Edit: How is it an analogy when you say "actually", y'all? So he worded it badly? Yeah, damn right he did...
Yeah I think he missed the boat entirely. Maybe it's April fool's Day?
Seems dubious… though quantum tunneling is a thing… I just don’t think this is a great example… though he did say analogue
@@Pip2andahalf it’s not an analog for tunneling at all, it’s just a basic observation about optics
@@ozmorse7250 "So in quantum mechanics, hawking radiation is when one elemental particule go through the event horizon of a black hole but the paired particule to it doesn't : so you see water is falling through the sink, you can see the edge here, it's an analog of the very simple theories in quantum mechanics "
@@ozmorse7250 I mean the dude is just doing an anology to help people understand. He's not saying it's actually tunneling
I think this is how Ernest Rutherford discovered that atoms mostly consist of empty space as opposed to the niels bohr model which was a single solid sphere.
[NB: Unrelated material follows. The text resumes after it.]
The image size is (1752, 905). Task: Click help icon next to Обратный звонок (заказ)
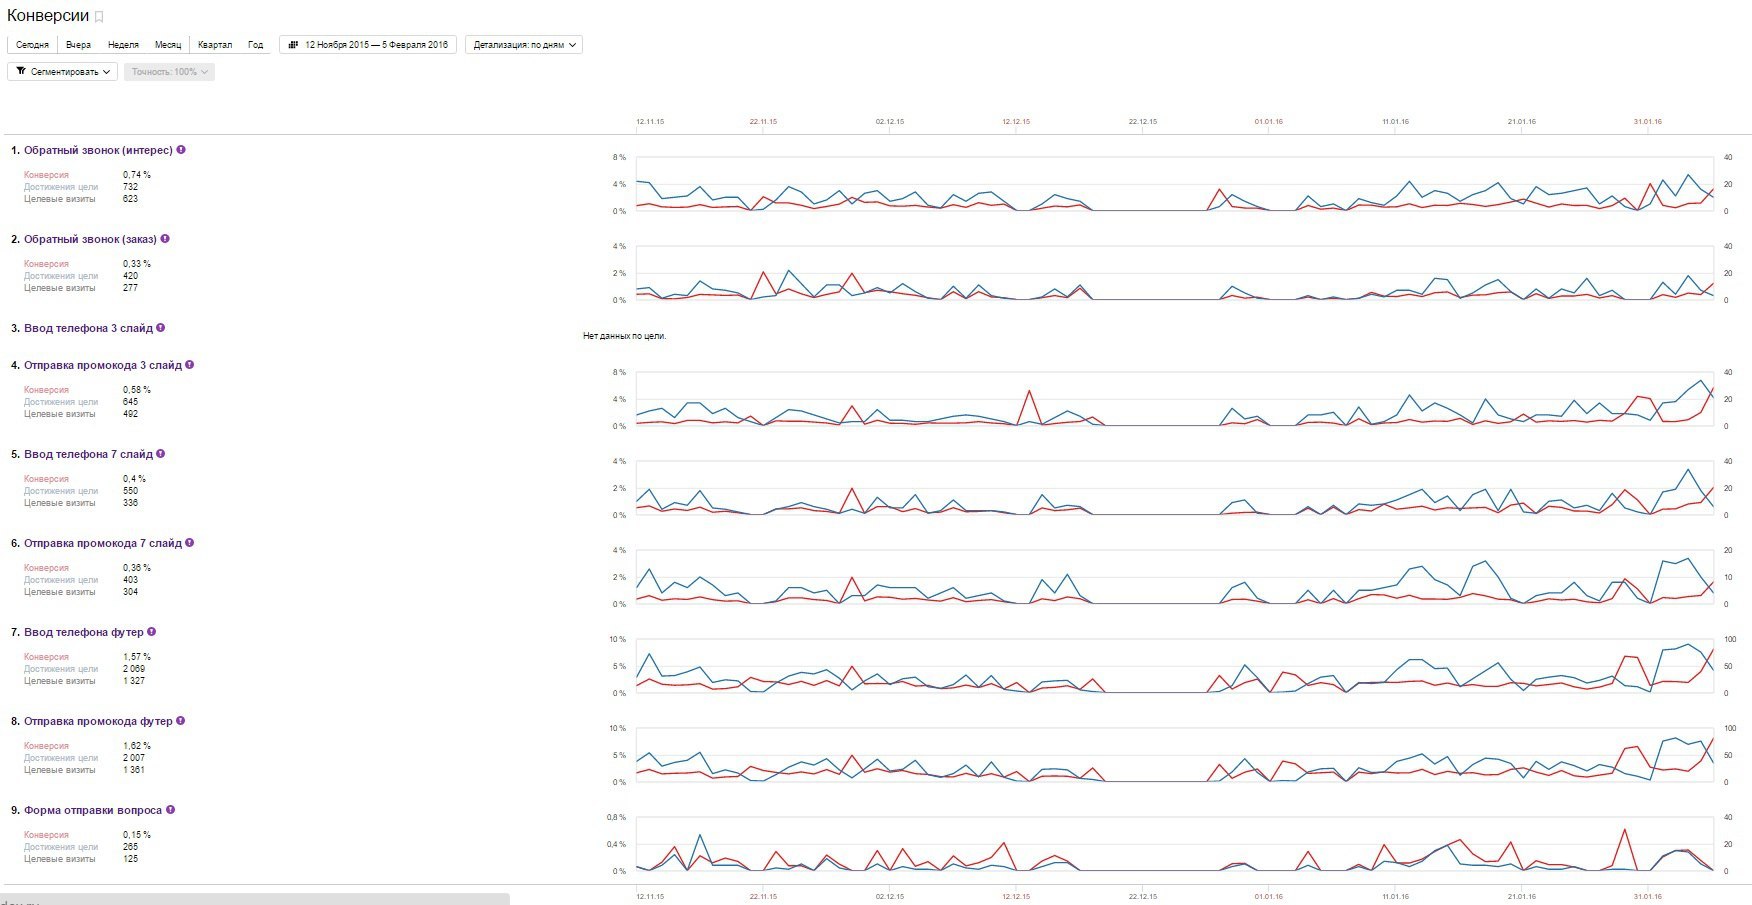[165, 239]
“Go away man! I’m quantum tunneling!”
Physic: game
Quantum Physic: the game bugs
Quantum Physics is part of the game that avoided any testing
Welcome to simulation theory
I feel like it's more like quantum physics is the coding of the game. In theory, everything we know in the macroscopic world should be a result of the behaviors of the quantum world. But it is funny how much quantum mechanics feel like video game bugs. Like light being unable to decide if it wants to be a wave or a particle.
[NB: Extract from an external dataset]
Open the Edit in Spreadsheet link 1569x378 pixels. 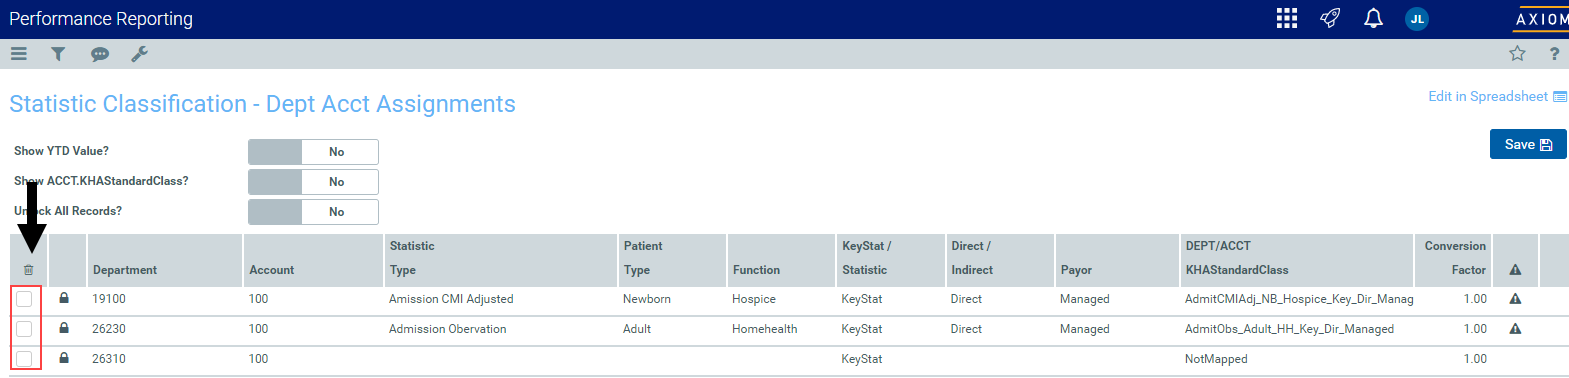(1497, 96)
I could easily see a developer saying in a patch note "fixed light becoming a particle when interacted with"
So... When does it segfault?
"Everything this guy just said is bullspit" my cousin vinny
Yeah, they are using refraction as an analogy for quantum tunneling, it's a really bad analogy.
omg, how far are you from physics
@@yauhen8883 what do you mean by that, he’s right what he said has nothing to do with quantum tunneling
It’s not a bad analogy, the math is actually identical
"Impenetrable" penetrates
The real issue with quantum science in semantics
QM is explained via mathematics. The issue is the limitation of language (english).
@@goldnarms435not necessarily. We can just say that it’s almost impenetrable.
@@primalfeline no. That doesn't solve the issue. How do you quantify "almost"?
guys you all got it wrong. Its impenetrable, totally impenetrable. Its just that being impenetrable or not does not matter when we are talking about TELEPORTATION
Phasing through something and penetrating something are extremely different acts.
Pretty cool little experiment
Is this actually an example of quantum tunneling? I feel diffraction indexes don't work that way
He does say it is an "analogue" of tunneling rather than being an "example". Kind of cheesy, though.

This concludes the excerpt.